Rafael Batista, contudo, não pode ser chamado de covarde. No dia 6 de dezembro, ele publicou um artigo no LinkedIn reagindo ao julgamento do STF que, se continuar como estava, poderá resultar na derrubada do Artigo 19 do Marco Civil, um dos artigos que Batista sabe que as ordens judiciais secretas violaram.
O tom de Batista é, para mim, brando demais. Mas ele diz que o julgamento poderá “impactar diretamente a liberdade de expressão, a segurança jurídica, a inovação tecnológica e os direitos fundamentais” e que o STF pode “estar ultrapassando suas atribuições”.
Ele fez no artigo concessões das quais discordo, como dizer que os ministros sofreram “ataques” nas redes sociais. Qual é a diferença entre crítica e ataque? Crítica é quando eu faço, ataque é quando você faz contra mim. Se tem alguém que deveria dar amplo espaço para críticas, é a autoridade pública.

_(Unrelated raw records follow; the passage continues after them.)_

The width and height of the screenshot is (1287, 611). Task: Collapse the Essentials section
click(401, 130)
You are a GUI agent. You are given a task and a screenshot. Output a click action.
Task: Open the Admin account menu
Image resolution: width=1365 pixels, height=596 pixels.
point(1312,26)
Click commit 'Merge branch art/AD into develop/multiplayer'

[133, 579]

Eu entendo por que Batista pega leve na crítica. Mas ele faz a crítica, diferente da maioria de seus colegas. Minha impressão de que ele é competente foi reforçada, embora eu lamente que tenha recorrido a processar o X por danos morais por coisas verdadeiras que disse, mas não gostaria que tivessem sido reveladas ao público. Que ele continue fazendo críticas, mas que chegue ao tom que o STF merece, que é um tom firme e sem meias palavras. Apaziguar não está adiantando. Pergunte à Débora e ao Filipe Martins, proibidos de dar entrevistas, e a tantos outros. Mas não adianta perguntar ao Clezão, ele escapou do regime da forma que todos um dia escaparemos: a paz eterna.